Je vous laisse après cette introduction sur l’article de présentation de JB sur son livre (que vous pouvez commander ici), que je ne peux que vous conseiller fortement !
cc-by-nc-nd Jean-Baptiste Bersac, article paru le 23 Septembre 2013.
Après de longs mois de rédaction et de démarchage des éditeurs, de demandes parfois impatientes de lecteurs de ce blog, voici enfin le premier livre néochartaliste francophone publié.
Il contient plus de 400 pleines pages expliquant sous toutes les coutures la monnaie, synthétisant pour moitié des analyses dispersées sur ce blog, et pour une autre moitié des recherches originales, tant statistiques que textuelles, réalisées expressément pour ce livre…
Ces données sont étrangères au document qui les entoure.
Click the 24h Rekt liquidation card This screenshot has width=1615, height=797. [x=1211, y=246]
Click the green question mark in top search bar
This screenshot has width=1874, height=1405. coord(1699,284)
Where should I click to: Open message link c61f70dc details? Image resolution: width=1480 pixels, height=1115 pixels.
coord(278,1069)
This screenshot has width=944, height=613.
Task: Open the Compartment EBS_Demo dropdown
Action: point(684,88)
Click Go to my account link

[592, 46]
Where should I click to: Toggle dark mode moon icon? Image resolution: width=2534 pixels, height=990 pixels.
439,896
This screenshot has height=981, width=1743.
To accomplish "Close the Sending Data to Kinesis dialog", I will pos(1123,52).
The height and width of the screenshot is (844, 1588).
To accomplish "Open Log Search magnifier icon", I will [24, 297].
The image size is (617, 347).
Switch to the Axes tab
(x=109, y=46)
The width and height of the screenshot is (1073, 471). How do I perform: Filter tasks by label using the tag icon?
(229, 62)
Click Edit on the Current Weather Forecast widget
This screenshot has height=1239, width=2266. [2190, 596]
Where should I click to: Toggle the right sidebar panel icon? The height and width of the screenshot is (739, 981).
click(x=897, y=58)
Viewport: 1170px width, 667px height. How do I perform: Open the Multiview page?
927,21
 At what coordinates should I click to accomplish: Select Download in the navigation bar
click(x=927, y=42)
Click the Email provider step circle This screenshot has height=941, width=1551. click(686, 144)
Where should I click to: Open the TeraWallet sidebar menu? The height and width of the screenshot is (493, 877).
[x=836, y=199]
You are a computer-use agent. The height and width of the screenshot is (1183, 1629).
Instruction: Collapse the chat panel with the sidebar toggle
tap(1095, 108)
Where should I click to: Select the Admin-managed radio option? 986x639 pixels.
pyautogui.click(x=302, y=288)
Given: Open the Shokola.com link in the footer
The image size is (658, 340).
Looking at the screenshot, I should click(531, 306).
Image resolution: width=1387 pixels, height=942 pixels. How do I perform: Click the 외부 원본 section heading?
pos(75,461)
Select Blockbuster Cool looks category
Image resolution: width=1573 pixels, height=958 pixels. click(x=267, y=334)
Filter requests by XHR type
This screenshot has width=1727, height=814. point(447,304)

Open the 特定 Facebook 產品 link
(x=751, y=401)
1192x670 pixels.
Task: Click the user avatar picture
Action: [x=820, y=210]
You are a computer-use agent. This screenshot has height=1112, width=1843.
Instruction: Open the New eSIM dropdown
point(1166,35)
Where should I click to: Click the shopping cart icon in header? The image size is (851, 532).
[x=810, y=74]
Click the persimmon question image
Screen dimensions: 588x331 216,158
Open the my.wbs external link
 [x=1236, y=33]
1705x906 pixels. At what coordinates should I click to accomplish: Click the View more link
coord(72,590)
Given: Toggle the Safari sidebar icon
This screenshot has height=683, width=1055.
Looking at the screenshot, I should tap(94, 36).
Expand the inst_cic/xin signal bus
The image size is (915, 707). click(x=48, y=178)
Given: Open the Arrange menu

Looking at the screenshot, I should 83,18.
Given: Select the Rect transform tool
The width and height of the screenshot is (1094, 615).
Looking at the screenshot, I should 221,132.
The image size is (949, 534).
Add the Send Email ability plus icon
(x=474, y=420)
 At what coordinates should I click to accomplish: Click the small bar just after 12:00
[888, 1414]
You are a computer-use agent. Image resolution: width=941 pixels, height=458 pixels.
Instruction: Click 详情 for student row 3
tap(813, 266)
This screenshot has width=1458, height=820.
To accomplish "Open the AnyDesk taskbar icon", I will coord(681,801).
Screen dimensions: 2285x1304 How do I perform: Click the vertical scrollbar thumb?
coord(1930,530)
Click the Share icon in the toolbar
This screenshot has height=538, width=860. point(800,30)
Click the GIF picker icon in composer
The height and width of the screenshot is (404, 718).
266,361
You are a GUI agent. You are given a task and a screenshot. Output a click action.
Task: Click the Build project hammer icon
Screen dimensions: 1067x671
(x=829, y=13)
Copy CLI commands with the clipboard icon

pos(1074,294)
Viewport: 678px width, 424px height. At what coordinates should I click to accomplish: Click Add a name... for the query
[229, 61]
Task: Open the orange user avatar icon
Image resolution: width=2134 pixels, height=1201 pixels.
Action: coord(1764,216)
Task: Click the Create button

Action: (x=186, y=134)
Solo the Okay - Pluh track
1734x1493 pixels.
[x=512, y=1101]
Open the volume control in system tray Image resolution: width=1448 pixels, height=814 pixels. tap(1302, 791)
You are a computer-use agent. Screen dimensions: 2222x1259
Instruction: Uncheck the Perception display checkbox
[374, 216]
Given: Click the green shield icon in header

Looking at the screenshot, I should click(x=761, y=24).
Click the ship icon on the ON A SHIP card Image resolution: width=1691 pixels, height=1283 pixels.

La première partie décortique nos systèmes monétaires actuels (hors euro, qui est trop tordu pour ne pas être abordé qu’ultérieurement). Y est expliqué pourquoi les taux d’intérêts souverains sont si bas et parfaitement sous contrôle, pourquoi le financement des États est illimité, pourquoi dette publique et devise ne sont que les deux faces d’une même pièce,1 pourquoi le crédit privé est incapable de supplanter la devise publique, pourquoi les assouplissements quantitatifs n’ont jamais eu la moindre chance de relancer l’économie et n’en auront jamais, pourquoi le commerce extérieur est incapable de supprimer le besoin de financement public. Le tout directement en prise avec le réel, via quelques articles de lois, des statistiques mises en graphiques (aucun tableau dans le livre), des règles comptables bien concrètes, etc.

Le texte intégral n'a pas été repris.